Corinna oder Italien

von Anna Louise Germaine de Staël

Zwanzigstes Buch: Schluß.

Zweites Kapitel

In Florenz angekommen, schrieb Lord Nelvil an den Fürsten Castel-Forte, und wenige Minuten darauf wurde ihm der Besuch des Fürsten gemeldet. Dieses Wiedersehen bewegte Oswald so sehr, daß ihm lange jedes Wort fehlte; endlich wünschte er von Corinna zu hören. »Ich habe Ihnen nur Trauriges über sie mitzutheilen«, antwortete Fürst Castel-Forte, »ihre Gesundheit ist sehr schlecht und wird mit jedem Tage schlechter. Sie sieht Niemand, außer mir; es wird ihr oft sehr schwer, sich zu beschäftigen; indessen war sie ein wenig ruhiger, bis wir Ihre Ankunft in Italien erfuhren. Bei dieser Nachricht aber gerieth sie in eine entsetzliche Aufregung und, ich kann es Ihnen nicht verhehlen, Mylord, das Fieber, von welchem sie längere Zeit befreit gewesen, ist seitdem in verstärktem Grade wiedergekehrt.
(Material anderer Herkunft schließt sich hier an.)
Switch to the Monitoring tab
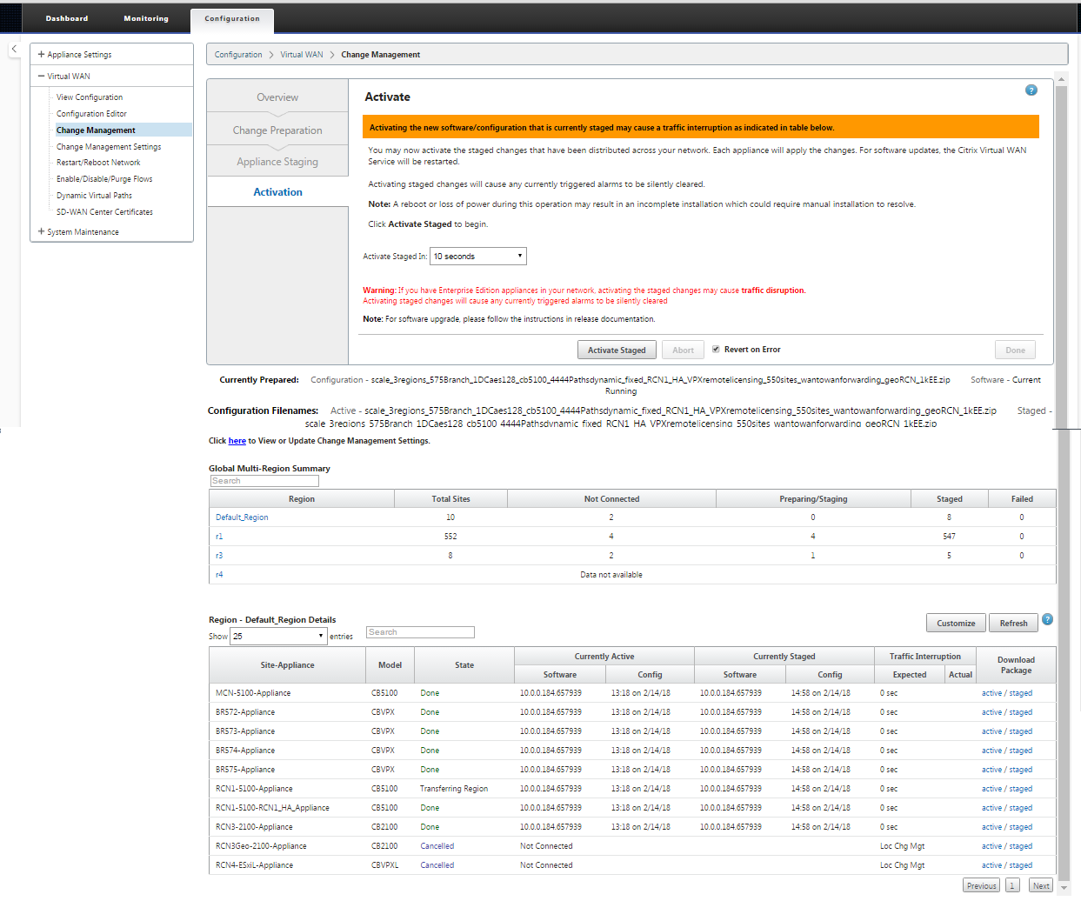1081x901 pixels. 146,18
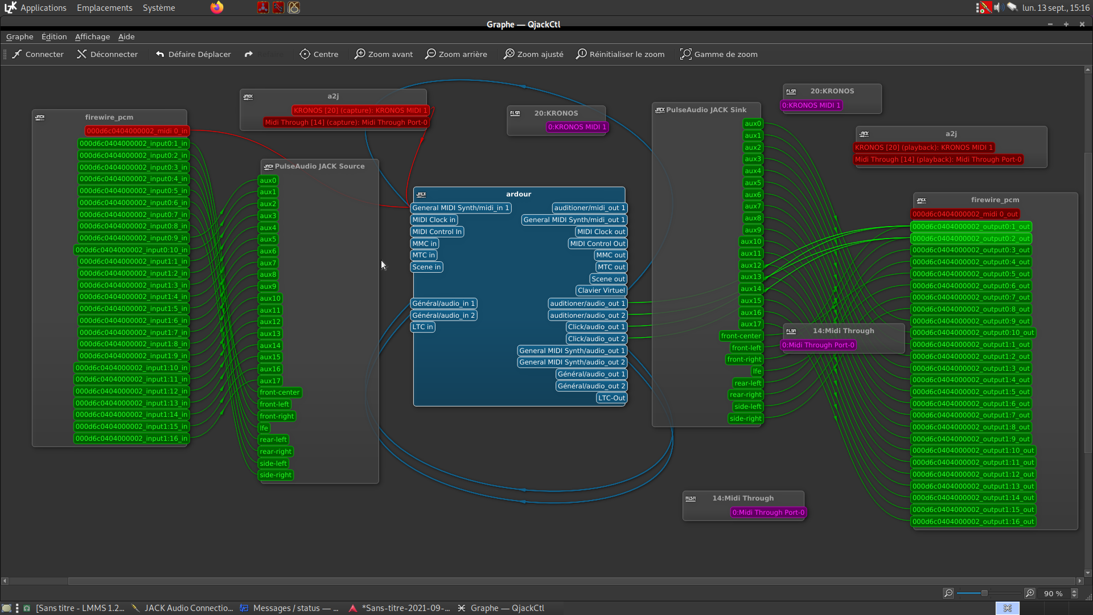1093x615 pixels.
Task: Click the zoom-in magnifier in the status bar
Action: [x=1030, y=593]
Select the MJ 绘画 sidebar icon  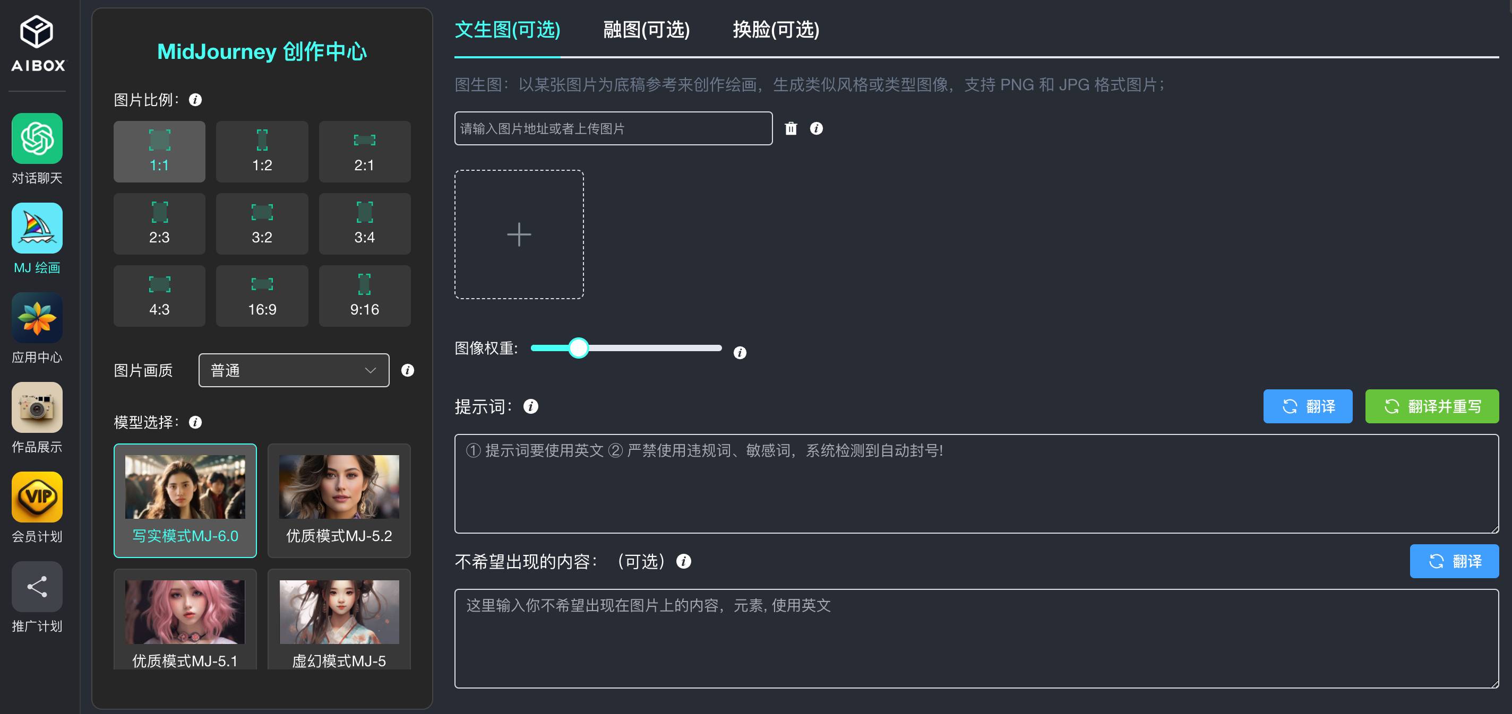36,228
Sie hat mir in Betreff Ihrer durchaus nichts mitgetheilt, denn ich vermeide mit großer Sorgfalt, Ihren Namen zu nennen.« – »Haben Sie die Güte, mein Fürst«, bat Oswald, »ihr den Brief zu zeigen, welchen Sie, vor beinahe fünf Jahren, von mir erhielten; er erzählt alle die einzelnen Umstände, welche es verhinderten, daß ich ihre Reise nach England nicht erfuhr, ehe ich Lucilens Gatte wurde; und nachdem sie ihn gelesen hat, sagen Sie ihr, ich bäte sie, mich zu empfangen. Ich muß sie sprechen, um, wenn es angeht, mich zu rechtfertigen. Ihre Achtung ist mir nothwendig, obgleich ich auf ihre Theilnahme keinen Anspruch mehr habe.« – »Ich werde Ihren Auftrag ausrichten, Mylord, und wünsche sehr, Sie vermöchten ihr wohl zu thun.«

Lady Nelvil trat in diesem Augenblicke ein; Oswald stellte ihr den Fürsten vor, und sie empfing ihn ziemlich kalt. Er sah sie sehr aufmerksam an, und ihre Schönheit mußte ihn wohl in Erstaunen setzen, denn er seufzte, und dachte an Corinna, und ging hinaus. Lord Nelvil folgte ihm. »Lady Nelvil ist sehr schön«, sagte der Fürst, »welche Jugend! welche Frische! Meine arme Freundin hat nichts mehr von diesem Glanz; aber Sie – Sie dürfen nicht vergessen, Mylord, daß auch Corinna in Schönheit leuchtete, als Sie sie zum ersten Male sahen.« – »Nein, ich vergesse es nicht«, rief Lord Nelvil, »o nein; niemals werde ich mir verzeihen ...« und unfähig, weiter zu reden, hielt er inne. Den Rest des Tages war er schweigsam und düster. Lucile versuchte nicht, ihn zu zerstreuen, und es verwundete ihn, daß sie es nicht versuchte. »Hätte Corinna mich traurig gesehen, würde Corinna mich getröstet haben«, sagte er sich.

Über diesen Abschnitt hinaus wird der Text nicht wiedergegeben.